Last year, Lady Gaga, took the Super Bowl halftime show to new heights, literally. With her ‘jump-in’ set from the roof of NRG stadium in Houston, Gaga was the latest to use the Super Bowl platform to launch a major music tour. While Gaga’s actual halftime performance may have set the standard, at $75 million in gross sales, the Joanne tour was the lowest gross count for a Super Bowl-launched tour in the the last decade. With his previous 20/20 tour grossing over $200 million, For his latest tour, Justin Timberlake likely has his sights set higher. He also isn’t wasting any time in launching Man Of The Woods tour on March 13th, just over a month after the Big Game.
The Super Bowl halftime show has come a long way since the infamous 2004 ‘wardrobe malfunction,’ a show put Timberlake on the national stage in more ways than one. While Timberlake did not use the performance to launch a tour, every halftime performer in the last five year launched a major tour within two to six months of the game. This year, even Pink who sang the national anthem, is getting into the post-Super Bowl touring game, launching the Beautiful Trauma Tour on March first. Pink, from Philadelphia, fought the flu to deliver a successful opening to LII. Another Philadelphia native, Kevin Hart, was not as successful in his effort to get onto the post-game podium, presumably to promote his upcoming Irresponsible Tour which starts on March 16th.

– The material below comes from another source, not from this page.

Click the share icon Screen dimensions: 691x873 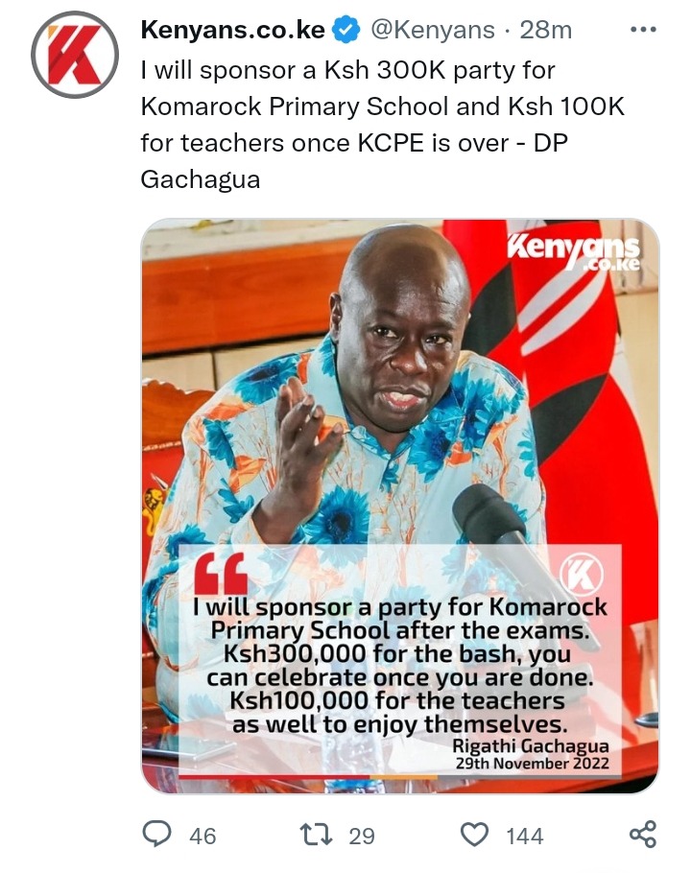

— Vasu Kulkarni (@Vasu) February 5, 2018
While last year may have set the mark as the most watched half-time show, Coldplay’s performance the year before led to the largest grossing tour of any Super Bowl we’ve tracked. At $522 million, A Head Full of Dreams Tour grossed more than twice the next highest halftime-tour, Madonna’s $305 million 2012 MDNA tour.
In addition to being the second largest halftime tour, Madonna was also one of the first. In the two years prior, the Black Eyed Peas and The Who both performed but did not launch a subsequent tour. From 2008 to 2012, only Bruce Springsteen used the show to promote a tour, ahead of his $156 million Working on a Dream tour in 2009.

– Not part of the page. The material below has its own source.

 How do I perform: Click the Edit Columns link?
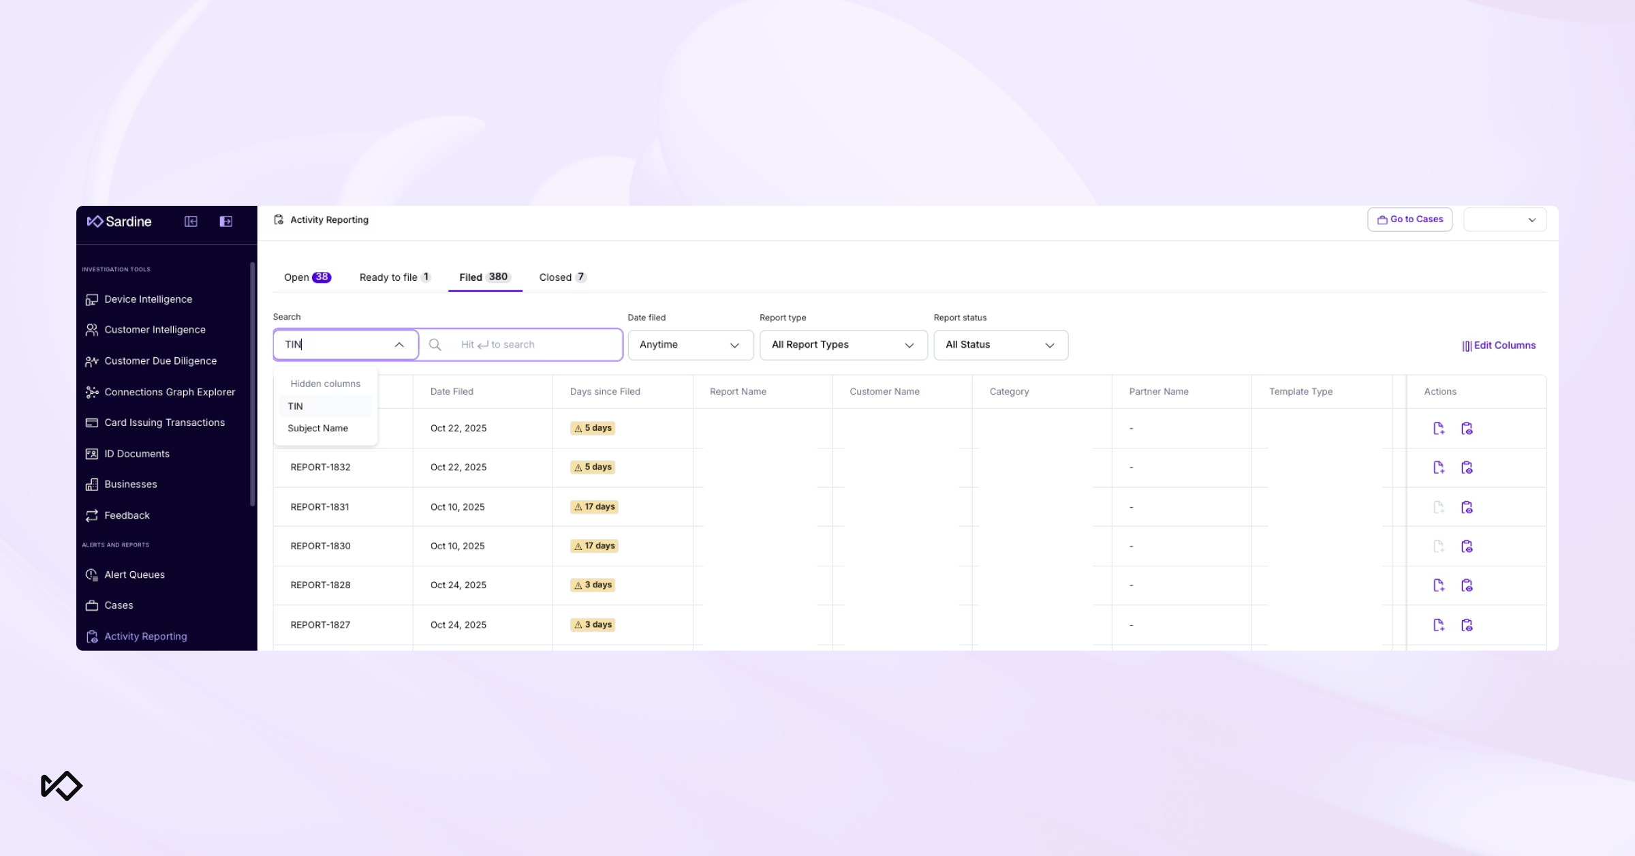pos(1499,346)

For a tour and album that celebrates the outdoors, the great wild north of Minnesota is a fitting location for Timberlake’s first Super Bowl since 2004. As an astute performer and business person, JT may have learned from Gaga’s decision to wait until August last year launch Joanne. By kicking off The Man Of The Woods Tour in March, it’s the earliest start date for any post-Super Bowl tour we’ve tracked. With only 37 North American dates scheduled, it’s also likely just the beginning. Timberlake’s last 20/20 tour stretched over two years and 80 North American dates, grossing over $230 million.
While it’s clear that the Super Bowl is the biggest launching pad for the modern mega-tour, even the perennially-touring Dave Matthews has gotten into the act, announcing his Summer Tour on the backs his ‘Night Before’ performance at Xcel Center. Matthews is part of the enhanced ecosystem of entertainment around the Super Bowl, and is the first ‘official’ pre-game arena concert since Metallica performed prior to Super Bowl 50, ahead of their WorldWired Tour. For Justin Timberlake’s Tour, Man of the Woods, anywhere from 10-20% of primary market tickets are still available for most shows. If all goes as planned, that may not be the case by the end of the third quarter.